La conducta del electorado occidental se analiza anualmente desde el punto de vista socioeconómico y psicológico, permitiendo afirmar que los ciudadanos de las democracias veteranas están lastrados por prejuicios tan primitivos como los de sus antepasados medievales.
Sin embargo, la revolución de la información genera la autosugestión de que todo propietario de un teléfono móvil es un ciudadano bien informado. Hoy hay casi tantos miniordenadores en el mundo –7.000 millones– como habitantes tiene el planeta Tierra. Por eso no debe extrañarnos que sea precisamente en las democracias prósperas y consolidadas donde se están produciendo los comicios con resultados más imprevistos.
Nunca tantas personas han dispuesto de tal cantidad de datos en un contexto tan abierto y accesible. En 1929, el año del terrible crash económico, Ortega y Gasset publicó su Rebelión de las masas, traducida casi de inmediato en Estados Unidos como The Revolt of the Masses.
Un cuarto de siglo después el polémico sociólogo estadounidense Charles Wright Mills aseguraba en La élite del poder (1956) que Ortega se equivocaba al proclamar el creciente poder de las masas, alertando sobre la decreciente influencia política de las colectividades independientes. Pero al democratizar el acceso a la información, la revolución tecnológica ha dejado al descubierto a la cortesana élite intelectual, que la globalización va convirtiendo en una especie en peligro de extinción.
La ciudadanía posee los mecanismos necesarios para valorar y elegir bien a sus gobernantes
En nuestro mundo del siglo XXI es cuando los líderes políticos están en circunstancias óptimas para definir las mejores coordenadas económicas, sociales y culturales. La ciudadanía, por su parte, posee los mecanismos necesarios para valorar y elegir bien a sus gobernantes.
La revolución de la información ha dado la razón a Ortega, cuyas masas rebeldes, habiendo superado la enajenación marxista y la neurosis freudiana, parecen estar postergando sin violencia a las élites tradicionales. Este año Estados Unidos, Reino Unido o Italia han escenificado la crisis de confianza que marca el abismo entre la ciudadanía y las élites del poder (mientras España se ha desmarcado consolidando una estabilidad única en su entorno).
Tanto en Reino Unido como en Estados Unidos y en Italia, el electorado ha rechazado a los políticos que defendían el statu quo, escogiendo ‒pese a la incertidumbre económica‒ opciones que pueden catalogarse como apolíticas o antisistema.

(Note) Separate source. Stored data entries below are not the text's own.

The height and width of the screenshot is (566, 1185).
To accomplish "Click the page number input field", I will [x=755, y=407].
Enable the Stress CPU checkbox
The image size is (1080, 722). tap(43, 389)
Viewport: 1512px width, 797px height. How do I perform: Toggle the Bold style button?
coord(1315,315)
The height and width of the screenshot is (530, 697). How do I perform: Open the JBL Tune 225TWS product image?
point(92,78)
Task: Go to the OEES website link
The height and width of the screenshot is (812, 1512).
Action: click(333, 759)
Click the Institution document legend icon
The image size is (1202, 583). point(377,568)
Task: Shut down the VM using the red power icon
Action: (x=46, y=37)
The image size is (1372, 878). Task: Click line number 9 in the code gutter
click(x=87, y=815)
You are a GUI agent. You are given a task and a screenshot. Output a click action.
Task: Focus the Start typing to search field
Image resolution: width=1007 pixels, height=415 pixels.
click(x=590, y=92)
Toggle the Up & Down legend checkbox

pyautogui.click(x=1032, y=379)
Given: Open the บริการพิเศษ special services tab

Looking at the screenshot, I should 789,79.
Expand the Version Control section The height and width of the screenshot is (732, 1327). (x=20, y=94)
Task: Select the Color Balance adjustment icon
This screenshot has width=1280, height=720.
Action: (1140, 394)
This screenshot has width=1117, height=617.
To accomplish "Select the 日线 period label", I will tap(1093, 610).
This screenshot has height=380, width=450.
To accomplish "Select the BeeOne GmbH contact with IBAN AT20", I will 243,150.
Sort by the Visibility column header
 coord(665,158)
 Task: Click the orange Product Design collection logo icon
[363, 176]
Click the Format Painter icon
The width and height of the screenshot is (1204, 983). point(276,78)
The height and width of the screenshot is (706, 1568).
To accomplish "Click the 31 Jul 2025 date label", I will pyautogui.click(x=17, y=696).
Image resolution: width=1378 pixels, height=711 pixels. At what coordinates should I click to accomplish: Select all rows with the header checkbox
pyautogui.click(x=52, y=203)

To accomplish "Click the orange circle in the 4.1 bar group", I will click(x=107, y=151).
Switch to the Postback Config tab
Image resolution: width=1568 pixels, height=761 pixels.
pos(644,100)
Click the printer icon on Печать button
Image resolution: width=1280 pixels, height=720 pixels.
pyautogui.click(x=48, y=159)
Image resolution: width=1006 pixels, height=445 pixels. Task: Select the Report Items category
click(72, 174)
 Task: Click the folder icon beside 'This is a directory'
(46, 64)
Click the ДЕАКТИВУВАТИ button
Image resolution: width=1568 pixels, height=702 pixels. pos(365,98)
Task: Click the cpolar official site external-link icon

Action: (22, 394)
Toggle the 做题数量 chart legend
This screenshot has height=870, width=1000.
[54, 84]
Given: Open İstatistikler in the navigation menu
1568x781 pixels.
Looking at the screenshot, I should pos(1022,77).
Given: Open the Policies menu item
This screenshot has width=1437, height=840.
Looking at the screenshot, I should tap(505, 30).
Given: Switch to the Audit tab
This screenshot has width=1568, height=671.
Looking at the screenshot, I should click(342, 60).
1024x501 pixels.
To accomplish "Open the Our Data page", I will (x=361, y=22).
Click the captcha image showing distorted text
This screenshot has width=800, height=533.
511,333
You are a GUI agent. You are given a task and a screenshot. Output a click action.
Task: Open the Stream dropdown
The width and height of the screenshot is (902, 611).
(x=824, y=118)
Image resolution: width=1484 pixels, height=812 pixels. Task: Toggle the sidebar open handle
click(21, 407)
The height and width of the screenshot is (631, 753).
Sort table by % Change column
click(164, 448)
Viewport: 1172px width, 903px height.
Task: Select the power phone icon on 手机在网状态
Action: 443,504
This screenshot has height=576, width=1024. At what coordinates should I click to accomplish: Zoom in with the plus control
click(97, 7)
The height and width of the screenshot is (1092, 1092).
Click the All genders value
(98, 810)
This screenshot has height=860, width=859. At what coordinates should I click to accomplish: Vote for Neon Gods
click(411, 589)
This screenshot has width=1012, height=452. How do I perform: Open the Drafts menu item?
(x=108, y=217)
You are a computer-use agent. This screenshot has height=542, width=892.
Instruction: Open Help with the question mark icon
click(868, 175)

Las viejas etiquetas de la derecha y la izquierda han quedado obsoletas, como el término populismo, que tampoco sirve ya para definir una transformación sin precedentes. El año 2016 ha escenificado en Occidente el comienzo del fin de la política tradicional liderada por políticos intercambiables procedentes de las filas de los partidos correspondientes. Sabemos lo que dejamos atrás, pero el futuro es una incógnita.